*TASK TO COMPLETE:* Would you output all the data exactly as it stands?

*PROVIDED MATERIAL:*
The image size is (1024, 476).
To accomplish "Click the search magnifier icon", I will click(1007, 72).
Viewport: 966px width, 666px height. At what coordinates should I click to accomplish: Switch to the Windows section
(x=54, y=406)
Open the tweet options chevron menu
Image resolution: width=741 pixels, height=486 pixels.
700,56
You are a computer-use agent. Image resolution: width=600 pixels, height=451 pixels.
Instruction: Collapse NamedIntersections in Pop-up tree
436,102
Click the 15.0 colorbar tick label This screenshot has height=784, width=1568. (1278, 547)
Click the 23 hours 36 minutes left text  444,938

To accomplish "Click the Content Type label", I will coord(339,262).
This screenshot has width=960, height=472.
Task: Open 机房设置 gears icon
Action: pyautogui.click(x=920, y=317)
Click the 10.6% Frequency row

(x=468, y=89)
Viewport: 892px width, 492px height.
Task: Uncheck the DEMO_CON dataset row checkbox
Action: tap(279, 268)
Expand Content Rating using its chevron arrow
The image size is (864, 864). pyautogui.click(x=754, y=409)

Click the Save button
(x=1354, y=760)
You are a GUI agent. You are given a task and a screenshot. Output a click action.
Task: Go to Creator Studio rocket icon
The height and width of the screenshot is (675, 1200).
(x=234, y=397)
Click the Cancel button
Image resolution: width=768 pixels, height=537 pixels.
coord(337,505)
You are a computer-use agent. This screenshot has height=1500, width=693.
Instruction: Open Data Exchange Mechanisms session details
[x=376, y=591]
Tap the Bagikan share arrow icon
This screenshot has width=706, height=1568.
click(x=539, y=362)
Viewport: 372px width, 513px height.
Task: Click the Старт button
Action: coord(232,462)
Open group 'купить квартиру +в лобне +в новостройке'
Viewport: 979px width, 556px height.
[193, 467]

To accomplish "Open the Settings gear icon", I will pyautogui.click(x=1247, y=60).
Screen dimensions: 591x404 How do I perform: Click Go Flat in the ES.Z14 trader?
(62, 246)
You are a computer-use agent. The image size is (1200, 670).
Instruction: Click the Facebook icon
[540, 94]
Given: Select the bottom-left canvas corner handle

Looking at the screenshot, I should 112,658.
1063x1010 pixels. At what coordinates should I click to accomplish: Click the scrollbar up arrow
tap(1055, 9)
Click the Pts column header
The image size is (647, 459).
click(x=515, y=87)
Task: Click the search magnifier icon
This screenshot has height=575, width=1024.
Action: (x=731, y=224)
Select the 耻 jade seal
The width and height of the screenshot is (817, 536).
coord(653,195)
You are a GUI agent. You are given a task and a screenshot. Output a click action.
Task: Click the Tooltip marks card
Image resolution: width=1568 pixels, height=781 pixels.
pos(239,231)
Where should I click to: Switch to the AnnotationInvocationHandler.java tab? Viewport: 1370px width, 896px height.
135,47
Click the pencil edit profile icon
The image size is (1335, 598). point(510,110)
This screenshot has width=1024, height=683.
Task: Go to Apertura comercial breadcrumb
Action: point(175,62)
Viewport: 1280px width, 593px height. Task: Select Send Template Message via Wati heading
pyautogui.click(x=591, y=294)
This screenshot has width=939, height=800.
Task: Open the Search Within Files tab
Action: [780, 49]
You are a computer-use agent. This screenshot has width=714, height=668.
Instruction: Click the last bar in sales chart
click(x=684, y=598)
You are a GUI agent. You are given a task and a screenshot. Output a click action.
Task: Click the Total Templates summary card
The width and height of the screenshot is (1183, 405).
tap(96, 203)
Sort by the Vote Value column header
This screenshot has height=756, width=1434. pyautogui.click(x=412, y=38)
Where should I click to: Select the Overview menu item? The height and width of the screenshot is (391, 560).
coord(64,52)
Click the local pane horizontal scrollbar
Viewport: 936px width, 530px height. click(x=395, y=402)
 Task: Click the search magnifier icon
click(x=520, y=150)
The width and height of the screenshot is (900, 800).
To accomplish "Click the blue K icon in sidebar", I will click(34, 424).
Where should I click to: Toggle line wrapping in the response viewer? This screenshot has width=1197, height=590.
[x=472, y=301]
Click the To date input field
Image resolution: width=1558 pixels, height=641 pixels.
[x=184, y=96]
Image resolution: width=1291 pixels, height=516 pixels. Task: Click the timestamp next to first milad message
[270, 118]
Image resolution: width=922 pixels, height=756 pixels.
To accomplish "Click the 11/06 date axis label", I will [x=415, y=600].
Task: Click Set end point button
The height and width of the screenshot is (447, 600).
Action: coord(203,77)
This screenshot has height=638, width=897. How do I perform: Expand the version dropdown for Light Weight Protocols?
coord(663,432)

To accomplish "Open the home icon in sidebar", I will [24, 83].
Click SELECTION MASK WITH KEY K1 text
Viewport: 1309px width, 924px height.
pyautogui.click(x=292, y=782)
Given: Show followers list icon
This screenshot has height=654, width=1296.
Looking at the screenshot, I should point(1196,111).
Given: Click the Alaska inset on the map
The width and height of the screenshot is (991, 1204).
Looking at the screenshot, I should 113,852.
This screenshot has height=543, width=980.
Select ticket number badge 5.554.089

*WRITTEN RESPONSE:*
The image size is (1024, 476).
To accomplish "Click the search magnifier icon", I will click(1007, 72).
Viewport: 966px width, 666px height. At what coordinates should I click to accomplish: Switch to the Windows section
(x=54, y=406)
Open the tweet options chevron menu
Image resolution: width=741 pixels, height=486 pixels.
700,56
You are a computer-use agent. Image resolution: width=600 pixels, height=451 pixels.
Instruction: Collapse NamedIntersections in Pop-up tree
436,102
Click the 15.0 colorbar tick label This screenshot has height=784, width=1568. (1278, 547)
Click the 23 hours 36 minutes left text  444,938

To accomplish "Click the Content Type label", I will coord(339,262).
This screenshot has width=960, height=472.
Task: Open 机房设置 gears icon
Action: pyautogui.click(x=920, y=317)
Click the 10.6% Frequency row

(x=468, y=89)
Viewport: 892px width, 492px height.
Task: Uncheck the DEMO_CON dataset row checkbox
Action: tap(279, 268)
Expand Content Rating using its chevron arrow
The image size is (864, 864). pyautogui.click(x=754, y=409)

Click the Save button
(x=1354, y=760)
You are a GUI agent. You are given a task and a screenshot. Output a click action.
Task: Go to Creator Studio rocket icon
The height and width of the screenshot is (675, 1200).
(x=234, y=397)
Click the Cancel button
Image resolution: width=768 pixels, height=537 pixels.
coord(337,505)
You are a computer-use agent. This screenshot has height=1500, width=693.
Instruction: Open Data Exchange Mechanisms session details
[x=376, y=591]
Tap the Bagikan share arrow icon
This screenshot has width=706, height=1568.
click(x=539, y=362)
Viewport: 372px width, 513px height.
Task: Click the Старт button
Action: coord(232,462)
Open group 'купить квартиру +в лобне +в новостройке'
Viewport: 979px width, 556px height.
[193, 467]

To accomplish "Open the Settings gear icon", I will pyautogui.click(x=1247, y=60).
Screen dimensions: 591x404 How do I perform: Click Go Flat in the ES.Z14 trader?
(62, 246)
You are a computer-use agent. The image size is (1200, 670).
Instruction: Click the Facebook icon
[540, 94]
Given: Select the bottom-left canvas corner handle

Looking at the screenshot, I should 112,658.
1063x1010 pixels. At what coordinates should I click to accomplish: Click the scrollbar up arrow
tap(1055, 9)
Click the Pts column header
The image size is (647, 459).
click(x=515, y=87)
Task: Click the search magnifier icon
This screenshot has height=575, width=1024.
Action: (x=731, y=224)
Select the 耻 jade seal
The width and height of the screenshot is (817, 536).
coord(653,195)
You are a GUI agent. You are given a task and a screenshot. Output a click action.
Task: Click the Tooltip marks card
Image resolution: width=1568 pixels, height=781 pixels.
pos(239,231)
Where should I click to: Switch to the AnnotationInvocationHandler.java tab? Viewport: 1370px width, 896px height.
135,47
Click the pencil edit profile icon
The image size is (1335, 598). point(510,110)
This screenshot has width=1024, height=683.
Task: Go to Apertura comercial breadcrumb
Action: point(175,62)
Viewport: 1280px width, 593px height. Task: Select Send Template Message via Wati heading
pyautogui.click(x=591, y=294)
This screenshot has width=939, height=800.
Task: Open the Search Within Files tab
Action: [780, 49]
You are a computer-use agent. This screenshot has width=714, height=668.
Instruction: Click the last bar in sales chart
click(x=684, y=598)
You are a GUI agent. You are given a task and a screenshot. Output a click action.
Task: Click the Total Templates summary card
The width and height of the screenshot is (1183, 405).
tap(96, 203)
Sort by the Vote Value column header
This screenshot has height=756, width=1434. pyautogui.click(x=412, y=38)
Where should I click to: Select the Overview menu item? The height and width of the screenshot is (391, 560).
coord(64,52)
Click the local pane horizontal scrollbar
Viewport: 936px width, 530px height. click(x=395, y=402)
 Task: Click the search magnifier icon
click(x=520, y=150)
The width and height of the screenshot is (900, 800).
To accomplish "Click the blue K icon in sidebar", I will click(34, 424).
Where should I click to: Toggle line wrapping in the response viewer? This screenshot has width=1197, height=590.
[x=472, y=301]
Click the To date input field
Image resolution: width=1558 pixels, height=641 pixels.
[x=184, y=96]
Image resolution: width=1291 pixels, height=516 pixels. Task: Click the timestamp next to first milad message
[270, 118]
Image resolution: width=922 pixels, height=756 pixels.
To accomplish "Click the 11/06 date axis label", I will [x=415, y=600].
Task: Click Set end point button
The height and width of the screenshot is (447, 600).
Action: coord(203,77)
This screenshot has height=638, width=897. How do I perform: Expand the version dropdown for Light Weight Protocols?
coord(663,432)

To accomplish "Open the home icon in sidebar", I will [24, 83].
Click SELECTION MASK WITH KEY K1 text
Viewport: 1309px width, 924px height.
pyautogui.click(x=292, y=782)
Given: Show followers list icon
This screenshot has height=654, width=1296.
Looking at the screenshot, I should point(1196,111).
Given: Click the Alaska inset on the map
The width and height of the screenshot is (991, 1204).
Looking at the screenshot, I should 113,852.
This screenshot has height=543, width=980.
Select ticket number badge 5.554.089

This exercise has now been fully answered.